Check your local regulations. Strobe is for man overboard. I have used a strobe thinking it would stand out with lights from the city behind. It did not seem to make any difference to the boat that just about ran me down. I saw him coming but he got one hell of a fright when spotted me as he shot past. He came about and apologised but could not judge the distance. I have heard of similar stories even involving the coast guard who suddenly found themselves amongst a group of kayakers. An all around white should be legal. I use 1 led and a 7135 driver with a 3 position switch so I can use a resister for a low current just to stay in contact with other kayakers but not to upset there night vision to much.


----------



## Erich_870 (Jun 15, 2010)

Technically I can get away with just a white light because I'm under 23' in length and going less than 7 knots. Also, I would only use the strobe in an emergency situation, not for normal navigational requirements.

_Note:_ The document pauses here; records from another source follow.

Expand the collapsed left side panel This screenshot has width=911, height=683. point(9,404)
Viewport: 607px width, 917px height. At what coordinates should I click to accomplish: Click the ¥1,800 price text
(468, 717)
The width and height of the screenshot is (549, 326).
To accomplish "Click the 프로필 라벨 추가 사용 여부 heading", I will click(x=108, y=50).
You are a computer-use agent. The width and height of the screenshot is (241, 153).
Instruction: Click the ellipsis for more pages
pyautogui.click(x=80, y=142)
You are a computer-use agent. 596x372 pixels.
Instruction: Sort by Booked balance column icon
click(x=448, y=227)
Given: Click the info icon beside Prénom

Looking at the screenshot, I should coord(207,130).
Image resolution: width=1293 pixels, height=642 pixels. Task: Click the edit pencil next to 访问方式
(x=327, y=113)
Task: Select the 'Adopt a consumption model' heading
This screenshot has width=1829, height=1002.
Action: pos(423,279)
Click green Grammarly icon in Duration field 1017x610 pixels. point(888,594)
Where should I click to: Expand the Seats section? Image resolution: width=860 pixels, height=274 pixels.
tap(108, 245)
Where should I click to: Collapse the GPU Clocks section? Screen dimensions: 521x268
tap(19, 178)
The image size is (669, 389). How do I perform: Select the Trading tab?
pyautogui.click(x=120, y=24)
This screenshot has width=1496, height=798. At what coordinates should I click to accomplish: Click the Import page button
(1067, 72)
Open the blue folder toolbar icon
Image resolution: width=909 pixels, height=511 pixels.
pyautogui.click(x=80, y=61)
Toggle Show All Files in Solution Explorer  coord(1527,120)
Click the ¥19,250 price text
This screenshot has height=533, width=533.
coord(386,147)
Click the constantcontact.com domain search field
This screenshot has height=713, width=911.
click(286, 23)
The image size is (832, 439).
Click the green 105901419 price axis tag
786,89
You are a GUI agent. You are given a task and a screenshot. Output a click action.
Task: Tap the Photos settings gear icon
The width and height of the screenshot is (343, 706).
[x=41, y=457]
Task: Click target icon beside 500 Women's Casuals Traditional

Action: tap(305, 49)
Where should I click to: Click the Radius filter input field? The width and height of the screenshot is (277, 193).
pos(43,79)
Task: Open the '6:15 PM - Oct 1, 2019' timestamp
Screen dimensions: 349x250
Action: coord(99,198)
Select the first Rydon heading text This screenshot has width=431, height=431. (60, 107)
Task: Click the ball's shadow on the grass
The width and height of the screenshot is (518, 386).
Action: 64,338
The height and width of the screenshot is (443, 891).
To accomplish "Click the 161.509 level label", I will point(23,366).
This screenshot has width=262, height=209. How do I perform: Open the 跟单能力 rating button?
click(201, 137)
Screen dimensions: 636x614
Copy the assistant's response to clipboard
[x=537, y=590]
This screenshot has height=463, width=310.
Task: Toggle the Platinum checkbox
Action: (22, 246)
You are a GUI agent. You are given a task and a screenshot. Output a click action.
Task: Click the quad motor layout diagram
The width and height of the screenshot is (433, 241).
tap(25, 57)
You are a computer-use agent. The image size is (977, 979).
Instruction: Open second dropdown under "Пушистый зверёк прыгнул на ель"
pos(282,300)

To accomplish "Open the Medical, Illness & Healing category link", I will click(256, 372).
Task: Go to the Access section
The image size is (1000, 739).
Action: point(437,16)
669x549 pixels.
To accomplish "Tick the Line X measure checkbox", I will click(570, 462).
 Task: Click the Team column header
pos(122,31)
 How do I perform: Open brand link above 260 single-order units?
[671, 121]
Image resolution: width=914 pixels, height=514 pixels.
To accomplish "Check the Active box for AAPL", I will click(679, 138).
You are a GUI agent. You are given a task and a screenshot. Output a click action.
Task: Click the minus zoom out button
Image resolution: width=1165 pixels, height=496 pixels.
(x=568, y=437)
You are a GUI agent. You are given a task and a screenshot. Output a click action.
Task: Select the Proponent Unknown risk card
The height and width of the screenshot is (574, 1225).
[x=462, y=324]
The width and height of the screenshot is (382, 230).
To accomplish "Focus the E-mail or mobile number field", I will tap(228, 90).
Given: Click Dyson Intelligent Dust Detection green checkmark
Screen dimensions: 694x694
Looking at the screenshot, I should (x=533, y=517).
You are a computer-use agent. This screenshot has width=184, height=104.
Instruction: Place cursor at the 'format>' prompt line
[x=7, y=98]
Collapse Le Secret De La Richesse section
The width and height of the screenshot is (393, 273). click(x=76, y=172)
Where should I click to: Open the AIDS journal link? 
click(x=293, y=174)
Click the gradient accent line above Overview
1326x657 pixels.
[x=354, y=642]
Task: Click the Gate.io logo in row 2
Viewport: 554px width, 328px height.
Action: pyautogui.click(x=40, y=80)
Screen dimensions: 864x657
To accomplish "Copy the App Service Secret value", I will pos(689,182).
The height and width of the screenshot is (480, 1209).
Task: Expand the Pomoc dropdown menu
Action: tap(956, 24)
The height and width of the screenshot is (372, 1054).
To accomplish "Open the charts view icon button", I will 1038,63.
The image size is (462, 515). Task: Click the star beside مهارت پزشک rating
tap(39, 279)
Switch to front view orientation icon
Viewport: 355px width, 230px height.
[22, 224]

I'm still hoping someone can shed some light on how to run two led's off of one controller. :shrug:

Erich


----------



## outer limits (Jun 15, 2010)

This is not my area so much but each LED has a slightly different forward voltage so if you got just 2 LEDs and they had different voltage then one could take more current than the other. Probably not a problem if you are operating them well below the rated capacity other than you would have one brighter than the other. Buy more then you need and check them out and only put the two that closley match each other.


----------



## Erich_870 (Jun 15, 2010)

outer limits said:


> This is not my area so much but each LED has a slightly different forward voltage so if you got just 2 LEDs and they had different voltage then one could take more current than the other. Probably not a problem if you are operating them well below the rated capacity other than you would have one brighter than the other. Buy more then you need and check them out and only put the two that closley match each other.


 
That's what I'm starting to understand.

I think the best work around is to find a driver that supplies the needed 350mA with the right modes and buy two, running each led off of their own, then control their modes (High, Med, Low, Strobe, SOS) by a common switch.

Now I just need to find that perfect driver... 

Erich


----------